Shai Carmi is a physicist and senior lecturer in The Hebrew University of Jerusalem. His primary interests lie in the models and applications of the sharing of long genetic segments in isolated populations; population and medical Jewish genetics; the modeling of ancestry in hybrid populations; and the population genetics of the Druze. He combines his interests in both probability theory and biology. In this fascinating field, scientists use DNA sequences from a large number of individuals to map disease genes and learn about population histories. Shai is working on developing theory and methods for the analysis of shared genomic segments in founder populations. He is also working on the analysis of Ashkenazi Jewish genomes, with applications in medical genetics as well as inference of the past demography of this population.
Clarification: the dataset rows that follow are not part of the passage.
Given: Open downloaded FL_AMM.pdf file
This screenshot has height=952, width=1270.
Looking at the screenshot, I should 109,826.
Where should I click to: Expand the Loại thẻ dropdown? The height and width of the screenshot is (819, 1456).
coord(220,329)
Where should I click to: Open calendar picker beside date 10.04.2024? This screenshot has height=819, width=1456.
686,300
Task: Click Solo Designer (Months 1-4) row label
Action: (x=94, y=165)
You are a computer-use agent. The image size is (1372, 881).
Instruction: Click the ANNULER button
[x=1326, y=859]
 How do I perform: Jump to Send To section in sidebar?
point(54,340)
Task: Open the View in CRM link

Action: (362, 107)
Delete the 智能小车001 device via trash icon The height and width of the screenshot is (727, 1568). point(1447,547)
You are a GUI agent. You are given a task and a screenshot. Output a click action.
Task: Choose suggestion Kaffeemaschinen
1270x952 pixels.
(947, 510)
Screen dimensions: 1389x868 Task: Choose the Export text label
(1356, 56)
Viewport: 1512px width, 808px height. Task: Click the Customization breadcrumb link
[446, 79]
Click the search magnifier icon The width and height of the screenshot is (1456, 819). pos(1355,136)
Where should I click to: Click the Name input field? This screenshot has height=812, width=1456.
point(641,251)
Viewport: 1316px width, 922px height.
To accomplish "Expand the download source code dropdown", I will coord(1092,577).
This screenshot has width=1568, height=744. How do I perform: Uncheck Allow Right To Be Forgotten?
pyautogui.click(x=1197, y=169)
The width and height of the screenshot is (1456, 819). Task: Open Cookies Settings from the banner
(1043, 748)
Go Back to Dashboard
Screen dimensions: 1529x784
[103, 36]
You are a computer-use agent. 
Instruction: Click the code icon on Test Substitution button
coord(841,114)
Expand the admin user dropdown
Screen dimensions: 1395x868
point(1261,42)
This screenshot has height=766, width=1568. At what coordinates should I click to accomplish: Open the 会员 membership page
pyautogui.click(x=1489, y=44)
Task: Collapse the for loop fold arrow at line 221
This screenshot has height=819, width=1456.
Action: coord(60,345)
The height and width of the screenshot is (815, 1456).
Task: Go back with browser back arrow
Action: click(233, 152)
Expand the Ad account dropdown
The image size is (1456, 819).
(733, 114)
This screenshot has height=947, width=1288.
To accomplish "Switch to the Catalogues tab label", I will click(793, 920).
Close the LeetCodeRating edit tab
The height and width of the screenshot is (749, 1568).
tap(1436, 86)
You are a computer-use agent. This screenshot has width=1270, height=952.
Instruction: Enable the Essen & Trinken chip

Before joining the faculty at The Hebrew University Shai conducted postdoctoral research as a Human Frontier Science Program fellow in the Department of Computer Science at Columbia University, hosted by Prof. Itsik Pe’er.  Before going to Columbia University, Shai spent a year as a postdoctoral fellow in the Faculty of Life Sciences at Bar-Ilan University, hosted by Dr. Erez Levanon. His research focused on RNA and DNA editing in mammalian genomes.

Shai completed his PhD in Bar-Ilan University, graduating with distinction. His thesis, “Complex Systems from Communication Networks to Proteins: Statistical Analysis and Modeling”, won the Bar-Ilan Department of Physics Award, as well as the opportunity to be a visiting graduate student in Prof. H. Eugene Stanley’s group at Boston University’s Department of Physics. He also received the Wolf Foundation Award for his PhD research.

Shai’s PhD research focused primarily on the analysis of large-scale networks such as the Internet and protein interaction networks as well as research into transport in random networks: percolation, diffusion, electrical conductance, flow, navigation, and disease spreading.

Shai has made some significant contributions to the field of complex networks. He related the topological properties of the network of interacting proteins to the protein levels and suggested a model of protein complex formation to explain the results, based on physical methods and novel ideas.

Shai received an MSc from Bar-Ilan University. His thesis “Statistical Physics of Complex Networks” was written under the supervision of Prof. Shlomo Havlin. He graduated summa cum laude from Bar-Ilan with a double major in physics and computer science.

Shai has been widely published in a variety of journals, and peer-reviewed articles for Nature and several other publications.